Please join us November 3rd, for a one-hour talk from Graeme Milton, University of Utah, titled:

Large Guiding Stress: From Pentamodes to Cable Webs to Masonry Structures

Abstract – Pentamode materials are a class of materials that are useful for guiding stress. In particular, they have been proposed for acoustic cloaking by guiding stress around objects, and have been physically constructed. A key feature of pentamode materials is that each vertex in the material is the junction of 4 double cone elements. Thus the tension in one element determines the tension in the other elements, and by extension uniquely determines the stress in the entire metamaterial. Here we show how this key feature can be extended to discrete wire networks, supporting forces at the terminal nodes and which may have internal nodes where no forces are applied. In usual wire or cable networks, such as in a bridge or bicycle wheel, one distributes the forces by adjusting the tension in the wires. Here our discrete networks provide an alternative way of distributing the forces through the geometry of the network. In particular the network can be chosen so it is uniloadable, i.e. supports only one set of forces at the terminal nodes. Such uniloadable networks provide the natural generalization of pentamode materials to discrete networks. We extend such a problem to the limit analysis of compression-only ‘strut nets’ subjected to fixed and variable nodal loads. These systems provide discrete element models of masonry bodies, which lie inside the polygon/polyhedron with vertices at the points of application of the given forces (‘underlying masonry structures’). This is joint work with Ada Amendola, Guy Bouchitté, Antonio Fortunato, Fernando Fraternali, Ornella Mattei, and Pierre Seppecher.

REQUIRED TASK:
Write the next few sentences of the talk announcement on guiding stress, picking up after its final line.

INFORMATION PROVIDED:
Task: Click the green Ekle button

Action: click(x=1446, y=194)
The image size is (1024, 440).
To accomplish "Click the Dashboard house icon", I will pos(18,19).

ANSWER:
Bio – Graeme Milton received his Ph.D degree in Physics from Cornell University in 1985, and a D.Sc from Sydney University in 2003 based on his book” The Theory of Composites” published by Cambridge University Press, now followed by the book” Extending the Theory of Composites to other Areas of Science”. He is currently a distinguished professor of mathematics at the University of Utah, where he served as department chairman from 2002 to 2005. He has been awarded Sloan and Packard Fellowships, the 2003 SIAM Ralph Kleinman Prize for research bridging the gap between mathematics and applications, the 2007 Society for Engineering Science Prager Medal for contributions to theoretical mechanics, the 2012 Landauer Medal of the ETOPIM association for seminal contributions to the field of composite material science, and the 2015 International prize Tullio Levi-Civita for the Mathematical and Mechanical Sciences. He is a fellow of Society for Industrial and Applied Mathematics. His main interests are in the fields of composite materials, inverse problems.

This one-hour seminar will be presented in the ASRC Auditorium and broadcast via Zoom, with time for Q and A to follow.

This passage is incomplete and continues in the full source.